Ce paragraphe établit la thèse essentielle de Kant par un raisonnement apagogique c'est à dire qui conduit vers une conclusion à partir d'une hypothèse: si ... alors ... En logique apagogique désigne une forme du raisonnement par l'absurde. Il s'agit d'établir par démonstration, de manière indiscutable , que celui qui n'admet pas la proposition à démontrer (s'il faut que la politique se règle sur le droit, il faut au moins admettre la possibilité de leur réunion) s'enferre dans des conséquences impossibles à maintenir et se voit contraint de prendre pour point de départ une absurdité: la réduction de l'homme au seul règne du déterminisme naturel: nier la proposition à démontrer revient à tenter vainement de concevoir un principe universel qui ne s'appliquerait pas dans tous les cas! "Ce serait un principe creux car les "exceptions" détruiraient "l'universalité à laquelle seule ils doivent leur nom de principes" Kant La métaphysique des mœurs, doctrine  de la Vertu. (Page 256)

Il est possible de distinguer trois moments de ce paragraphe: 

 - Première partie et deuxième partie sous forme de tableau pour pouvoir les comparer. 

Certes : (évidemment), si on fait une hypothèse absurde ==>

Point de départ : une hypothèse qui nie la liberté et donc la possibilité de la loi morale: "s'il" ==>

Alors : déduction de l'hypothèse: la politique serait une simple habileté, le bon usage du déterminisme naturel auquel selon l'hypothèse les hommes seraient soumis: par exemple mentir, forcer, s'adresser aux intérêts: ruser ==>

"Simple" nie la dualité de l'homme, être raisonnable sensiblement affecté : capable d'agir par la représentation d'une loi.

Mais: (au contraire)

Point de départ : la prise en considération d'un principe nécessaire et donc inévitable.==>

Alors : déduction nécessaire :"il faut" : on ne peut faire autrement que d'admettre la possibilité d'une réunion de la politique et de la morale. La réunion demande une action, une volonté de l'homme politique.==>

La réunion de la politique aux principes du droit fondés en morale n'est pas analytique(ma politique est morale!) mais synthétique.
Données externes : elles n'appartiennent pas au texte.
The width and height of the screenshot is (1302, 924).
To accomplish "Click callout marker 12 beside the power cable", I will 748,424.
Cela fonde l'argumentation de la troisième partie. ==>

 - Troisième partie 

"Or" introduit un argument. Concevoir, c'est saisir, prendre ensemble. Le contradictoire ne peut être pris ensemble:
- Ce qui peut être conçu c'est que le politique soit soucieux du devoir de se régler sur le droit et donc attentif à corriger un vice chaque fois qu'il se présente. La liaison politique et droit moral se fait par la liberté et la volonté de l'homme d'état. Il n'y a aucune contradiction à chercher à faire exister ensemble une politique prudente et la morale.
- Ce qui ne peut être conçu, que la moralité soit déduite analytiquement de la politique car c'est vouloir réunir ce qui se fuit: les intérêts (de l'ordre de l'impératif hypothétique) et une morale (de l'ordre de l'impératif catégorique). En réalité, "se forger une morale" c'est ajuster la morale à des circonstances particulières et lui enlever son caractère d'universalité. c'est le pragmatisme: Kant, adversaire de Machiavel.
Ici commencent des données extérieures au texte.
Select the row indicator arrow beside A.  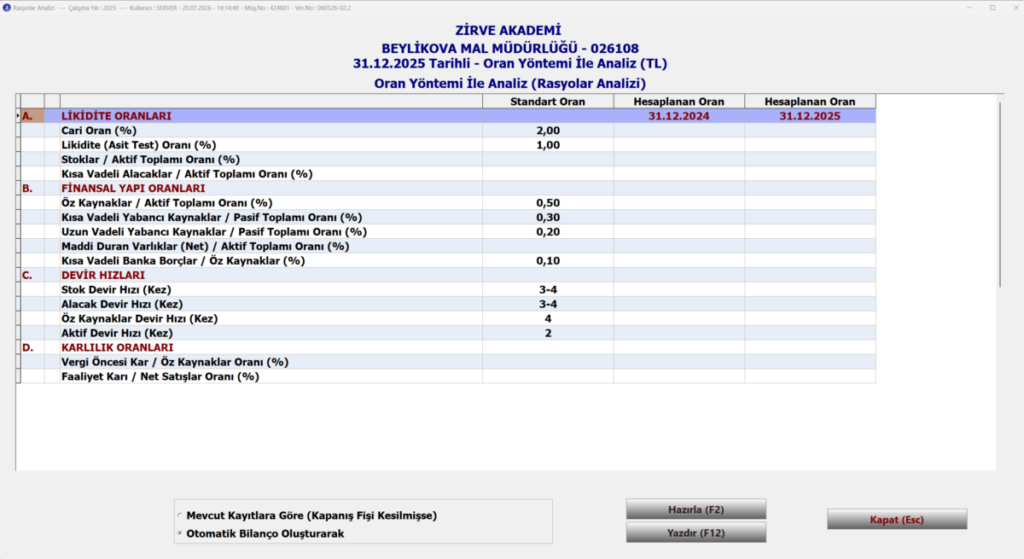18,116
Bien suivre le sens du texte.

- "S'il n'y a pas" : nier la liberté et la loi morale, la possibilité d'agir par la représentation d'une loi, réduit effectivement (certes ...) l'homme au déterminisme naturel. En lui enlevant tout ce qui fait sa dignité, on exclut la possibilité que "le peuple devienne réceptif à l'influence de la simple idée de l'autorité de la loi." (page 113). On identifie les hommes à des mécanismes perfectionnés: la connaissance de ces mécanismes permettra de les déterminer. La politique devient un art, une habileté: le savoir donnera un pouvoir.

- De l'hypothèse on a déduit que le politique ne peut être que pragmatiste, que la fin justifie les moyens et que celui qui s'occupe de ce qui doit être ne tardera pas à disparaître. Au contraire, celui qui s'occupe de ce qui est devra manier avec subtilité le mensonge.
- Pour Kant toutes ces déductions s'effondrent car elles partent d'une hypothèse absurde: l'homme comme être raisonnable sensiblement affecté n'est pas "simple", il est aussi une personne, une fin en soi.
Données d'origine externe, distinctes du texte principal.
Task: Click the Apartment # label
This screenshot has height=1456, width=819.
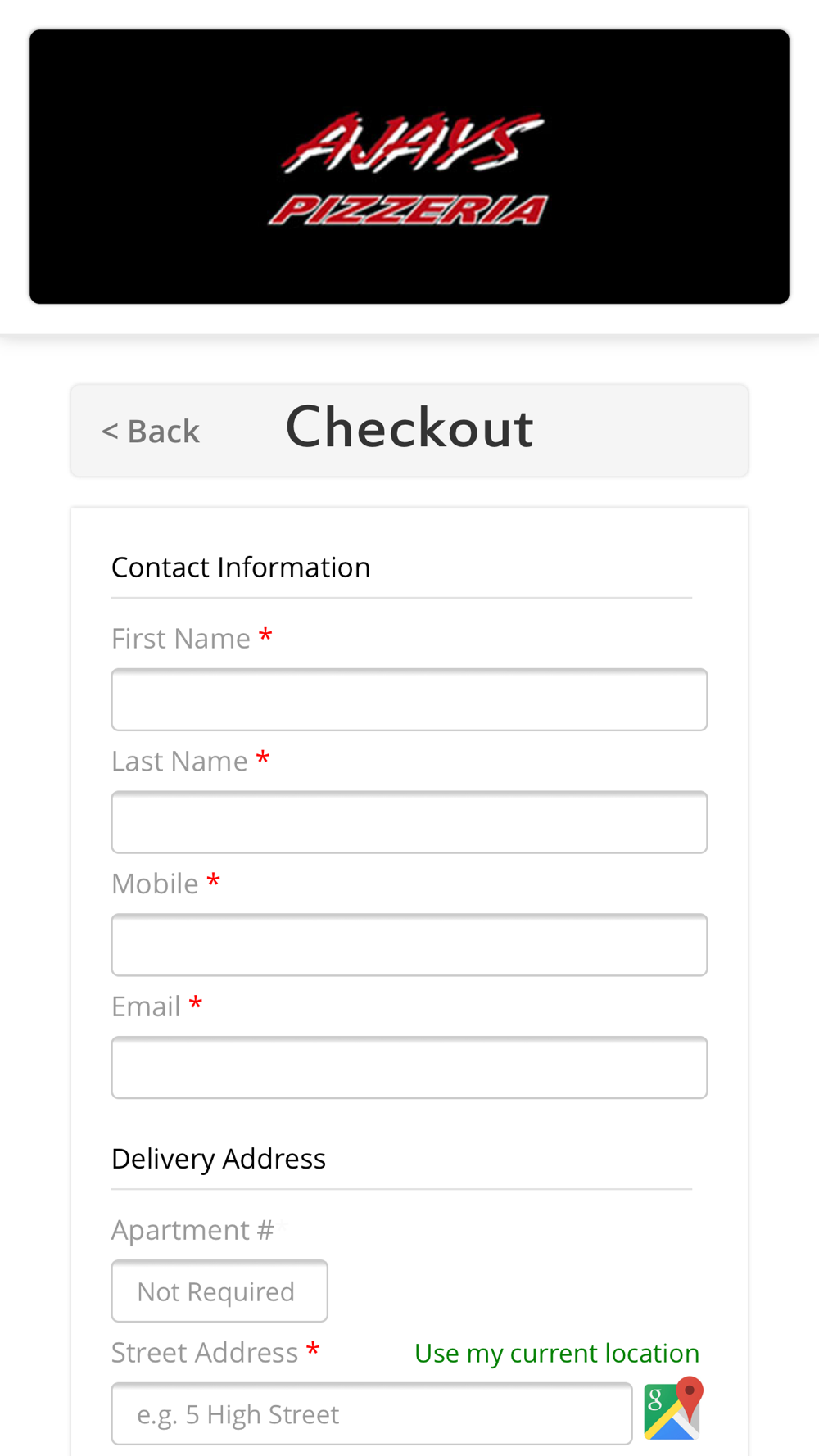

- "Moraliste politique" : un moraliste politique n'est en fait qu'un politique simple: au lieu de chercher à accorder sa conduite avec la loi morale, il croit tourner la difficulté en produisant sa propre morale en fonction des circonstances et surtout en fonction de ce qui lui va bien. Raison d'état est une expression qui vient toujours dans ses discours (bonne lecture de vacances: Michel Henry, Le cadavre indiscret). Le moraliste politique est donc inconcevable puisque, en réduisant la morale à sa politique, il fait perdre à la morale sa caractéristique essentielle, l'universalité. Il  y a un mot de trop: moraliste. C'est un politique qui jette de la poudre aux yeux, comme s'il était possible de déduire analytiquement la morale de la politique. Par contre, un politique moral peut être conçu: on distingue les deux termes et on évoque la possibilité d'une liaison synthétique, d'une réunion qui est, pour ainsi dire ajoutée de l'extérieur par la volonté de l'homme politique.

Dans ce petit paragraphe Kant s'oriente vers l'établissement de sa principale thèse: "Il ne faut pas que le droit se règle sur la politique: mais bien que la politique se règle sur le droit" Doctrine de la Vertu, page 255. A la fin de son parcours (page 123): il pourra affirmer "il faut que toute politique plie le genou devant le droit." ==> Voir l'explication de texte Morale, Droit, politique. (fin de l'appendice I lien sur la page d'accueil de La paix)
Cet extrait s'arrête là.